With that tentative finding replicated, more or less, around the country, a new Philadelphia study has found longer-term evidence of a reversal in the 30-year trend.

Considering that obesity rates tripled over that period, the recent changes are small and the burden remains large: 20.3 percent of city public school students were obese in 2012-13, down from 21.7 percent in 2006-07.

In the frustrating world of obesity prevention, that's something.

The most interesting findings involved subgroups. Boys' obesity rates declined nearly twice as much as girls'. African American and Asian students also experienced sharper drops than other races and ethnicities.

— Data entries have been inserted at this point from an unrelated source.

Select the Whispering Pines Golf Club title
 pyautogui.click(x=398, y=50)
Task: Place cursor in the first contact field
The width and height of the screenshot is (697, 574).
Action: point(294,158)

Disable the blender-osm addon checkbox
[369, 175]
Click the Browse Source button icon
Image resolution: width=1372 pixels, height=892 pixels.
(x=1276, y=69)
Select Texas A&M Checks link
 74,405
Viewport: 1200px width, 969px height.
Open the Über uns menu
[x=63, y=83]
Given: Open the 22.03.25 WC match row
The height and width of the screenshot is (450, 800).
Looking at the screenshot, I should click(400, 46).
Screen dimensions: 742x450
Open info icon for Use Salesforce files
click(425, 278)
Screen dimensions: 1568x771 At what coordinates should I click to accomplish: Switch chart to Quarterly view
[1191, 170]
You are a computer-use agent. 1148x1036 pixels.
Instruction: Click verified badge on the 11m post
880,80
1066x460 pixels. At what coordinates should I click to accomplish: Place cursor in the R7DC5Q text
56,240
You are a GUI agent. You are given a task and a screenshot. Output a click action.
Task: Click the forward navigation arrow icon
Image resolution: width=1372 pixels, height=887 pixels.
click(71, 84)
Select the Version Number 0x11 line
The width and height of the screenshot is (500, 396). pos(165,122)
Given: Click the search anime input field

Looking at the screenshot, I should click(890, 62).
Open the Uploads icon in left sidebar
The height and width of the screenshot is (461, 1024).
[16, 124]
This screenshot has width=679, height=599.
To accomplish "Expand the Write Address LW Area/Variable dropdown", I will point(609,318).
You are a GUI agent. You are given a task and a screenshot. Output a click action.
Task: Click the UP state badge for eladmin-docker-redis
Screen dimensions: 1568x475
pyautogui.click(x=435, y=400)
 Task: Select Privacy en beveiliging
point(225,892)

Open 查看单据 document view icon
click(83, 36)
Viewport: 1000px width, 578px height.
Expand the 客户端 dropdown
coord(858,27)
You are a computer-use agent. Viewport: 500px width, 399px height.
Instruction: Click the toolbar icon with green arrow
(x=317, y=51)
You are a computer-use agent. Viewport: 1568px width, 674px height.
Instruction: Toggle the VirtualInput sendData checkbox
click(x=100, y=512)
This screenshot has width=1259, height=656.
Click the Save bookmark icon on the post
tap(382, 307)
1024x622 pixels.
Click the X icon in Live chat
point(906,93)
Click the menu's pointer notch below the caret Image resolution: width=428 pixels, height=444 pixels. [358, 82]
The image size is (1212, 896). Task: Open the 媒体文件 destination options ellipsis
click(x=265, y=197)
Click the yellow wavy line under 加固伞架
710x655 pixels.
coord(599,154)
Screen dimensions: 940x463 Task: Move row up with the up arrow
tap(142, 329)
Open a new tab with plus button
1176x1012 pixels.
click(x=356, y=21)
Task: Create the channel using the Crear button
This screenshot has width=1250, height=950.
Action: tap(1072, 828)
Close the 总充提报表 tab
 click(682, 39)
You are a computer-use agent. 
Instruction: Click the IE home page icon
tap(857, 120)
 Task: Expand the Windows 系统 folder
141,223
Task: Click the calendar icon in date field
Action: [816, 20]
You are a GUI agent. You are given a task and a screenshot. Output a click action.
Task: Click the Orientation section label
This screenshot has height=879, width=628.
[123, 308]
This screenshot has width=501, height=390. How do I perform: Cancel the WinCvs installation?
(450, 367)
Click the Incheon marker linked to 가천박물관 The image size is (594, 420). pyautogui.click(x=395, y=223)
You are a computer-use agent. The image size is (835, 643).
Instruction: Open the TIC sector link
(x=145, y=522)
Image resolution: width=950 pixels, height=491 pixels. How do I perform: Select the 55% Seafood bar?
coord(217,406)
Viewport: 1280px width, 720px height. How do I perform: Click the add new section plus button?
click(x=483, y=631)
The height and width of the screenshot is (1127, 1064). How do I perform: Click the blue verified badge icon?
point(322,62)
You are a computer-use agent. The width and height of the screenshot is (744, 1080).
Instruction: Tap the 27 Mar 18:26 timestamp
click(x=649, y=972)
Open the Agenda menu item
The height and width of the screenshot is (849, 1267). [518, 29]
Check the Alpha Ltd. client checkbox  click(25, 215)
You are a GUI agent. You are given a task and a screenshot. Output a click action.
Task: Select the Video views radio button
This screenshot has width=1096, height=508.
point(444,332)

Hispanics of both sexes had the highest obesity rates, and prevalence among Hispanic girls actually increased slightly over time.

The study did not examine reasons behind the trends. But the authors, all with the Philadelphia Department of Public Health, noted that no other community had found drops among African American students.

"There were interventions in the public schools in Philadelphia that particularly reached African American kids," coauthor Giridhar Mallya said in an interview Friday.


As far back as the mid-1990s, he said, the School District began working with the federal government to make entire schools with high poverty levels eligible for free or reduced-cost meals.

It implemented comprehensive nutrition standards a decade ago, years before the Obama administration mandated a similar change nationwide.

"So they got as many vulnerable kids into the system [as possible], and then they improved the nutritional quality of the meals," said Mallya, the Health Department's director of policy and planning.

The study - published in the online journal Preventing Chronic Disease - found an average decline in obesity prevalence of 6.3 percent over seven years.

It found an even greater drop, 13.9 percent, in severe obesity.

Severe obesity can cause immediate health problems, such as high blood pressure, whereas obesity is considered more of a risk for future difficulties.

The authors speculated that the reasons that Hispanic students' obesity rates had changed the least (boys were down 1.7 percent while girls were up 1.5 percent) were because they were exposed, according to national studies, to more fast food and were targeted by Spanish-language advertising.

And Mallya guessed that differing levels of exercise might help explain the larger decline in obesity among boys overall (8.1 percent) compared with girls (4.3 percent). A small Philadelphia study of fourth, fifth, and sixth graders several years ago found that girls were five times less likely than boys to get the recommended 60 minutes of daily exercise, he said.

Stella Lucia Volpe, nutrition sciences department chair at Drexel University, said research had found that girls exercise less as their bodies begin to mature. She worries about the long-term consequences nationally as schools cut physical education to focus on academics.


Volpe, who had not read the new study, said that small changes made in Philadelphia, like removing sodas from schools years ago, can have significant benefits.

To determine the prevalence of obesity districtwide, the new study relied on height and weight measurements, which are used to calculate body-mass index, taken by school nurses every year. It did not follow individual students, although a shorter-term previous study did, with similar findings.

The student population has declined and changed over the seven years, and the percentage of children who were actually measured dropped significantly, perhaps due to layoffs of nurses.

Those limitations, along with relatively small percentage-point changes, prompted obesity researcher Robert C. Whitaker to interpret the study's findings more conservatively.

"I'm not certain that things have gotten better, but I think it says a lot that things have not gotten worse," said Whitaker, a Temple University professor of public health and pediatrics, who was not involved with the study.

Whitaker also wasn't sure that school districts can do much more to reduce obesity. To really drive down rates, he said, will likely require interventions in neighborhoods and homes, where children spend most of their time.

"Feeding and activity and sleep are probably the three core behaviors that have evidence of affecting obesity risk in children," he said, and they all involve parenting.

Changing policy in school districts has been hard enough, Whitaker said. "Try doing that in households, and to respect autonomy when you are trying to change the culture."